I was diagnosed with severe sleep apnea approximately 12 years ago and have used a CPAP ever since. In 2015, I retired and am now covered by medicare and a supplemental plan. Several months ago new supplies were needed and I contacted medicare. Since I had not had a sleep study within 3 years, they said I needed one. Last August I underwent the sleep study and then a titration. Results confirmed sleep apnea, though milder and a new setting of 9.New findings: Mild obstructive sleep apnea. Respiratory events were associated with
significant oxygen desaturations (nadir of 89%) on room air. Although, overall apnea-hypopnea index (AHI) was in mild range, the supine AHI is in
the severe range. The AHI may be underestimated due to lack of REM-supine sleep.

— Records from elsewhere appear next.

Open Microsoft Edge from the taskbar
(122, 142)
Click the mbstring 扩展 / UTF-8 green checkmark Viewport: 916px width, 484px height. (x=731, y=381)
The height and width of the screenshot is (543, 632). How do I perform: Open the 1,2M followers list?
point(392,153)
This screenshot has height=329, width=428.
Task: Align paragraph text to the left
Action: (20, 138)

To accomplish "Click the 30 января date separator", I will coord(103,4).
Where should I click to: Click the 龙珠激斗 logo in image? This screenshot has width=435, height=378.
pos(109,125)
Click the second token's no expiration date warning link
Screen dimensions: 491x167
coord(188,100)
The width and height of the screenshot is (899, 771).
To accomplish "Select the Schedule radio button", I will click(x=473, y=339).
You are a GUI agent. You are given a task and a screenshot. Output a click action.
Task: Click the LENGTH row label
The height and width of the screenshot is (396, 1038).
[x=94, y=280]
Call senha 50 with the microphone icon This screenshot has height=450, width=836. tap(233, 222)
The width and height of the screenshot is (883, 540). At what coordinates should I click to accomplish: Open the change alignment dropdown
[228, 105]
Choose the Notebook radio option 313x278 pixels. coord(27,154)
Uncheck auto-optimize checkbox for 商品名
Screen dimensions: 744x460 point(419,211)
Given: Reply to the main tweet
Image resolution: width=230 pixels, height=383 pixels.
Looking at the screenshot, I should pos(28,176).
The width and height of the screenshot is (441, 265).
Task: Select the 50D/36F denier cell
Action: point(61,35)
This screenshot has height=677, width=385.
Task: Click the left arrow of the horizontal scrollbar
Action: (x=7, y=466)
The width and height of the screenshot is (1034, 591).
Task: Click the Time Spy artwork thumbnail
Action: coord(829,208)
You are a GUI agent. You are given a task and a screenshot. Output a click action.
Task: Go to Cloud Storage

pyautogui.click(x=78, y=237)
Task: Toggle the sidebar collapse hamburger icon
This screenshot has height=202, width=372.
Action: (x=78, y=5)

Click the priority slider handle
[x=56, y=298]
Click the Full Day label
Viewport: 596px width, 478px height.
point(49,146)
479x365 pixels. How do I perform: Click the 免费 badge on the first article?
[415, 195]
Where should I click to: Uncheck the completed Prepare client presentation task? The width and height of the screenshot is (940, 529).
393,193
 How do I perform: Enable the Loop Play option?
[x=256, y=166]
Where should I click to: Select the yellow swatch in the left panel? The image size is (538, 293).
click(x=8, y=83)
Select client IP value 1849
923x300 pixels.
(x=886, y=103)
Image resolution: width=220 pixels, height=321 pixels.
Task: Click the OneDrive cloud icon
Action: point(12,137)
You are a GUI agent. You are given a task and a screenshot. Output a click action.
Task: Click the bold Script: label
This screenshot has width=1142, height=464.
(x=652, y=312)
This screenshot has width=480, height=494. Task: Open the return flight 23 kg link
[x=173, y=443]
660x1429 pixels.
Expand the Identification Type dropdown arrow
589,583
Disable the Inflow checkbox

I'm working with a supply provider who is approved by medicare. Now the provider states that medicare won't likely approve any supplies unless 2 additional conditions are met. The first is to obtain the notes from my PCP for the visit when the new study was ordered. The problem is there was no visit because I called his office and he ordered the study as I requested. It was all done via phone. And the provider states that since my AHI is in the mild range a secondary diagnosis is necessary for medicare to approve the supplies. Since I don't have either of the above, I'm stuck in limbo with no supplies. If anyone out there has experience with a similar situation your assistance would be appreciated.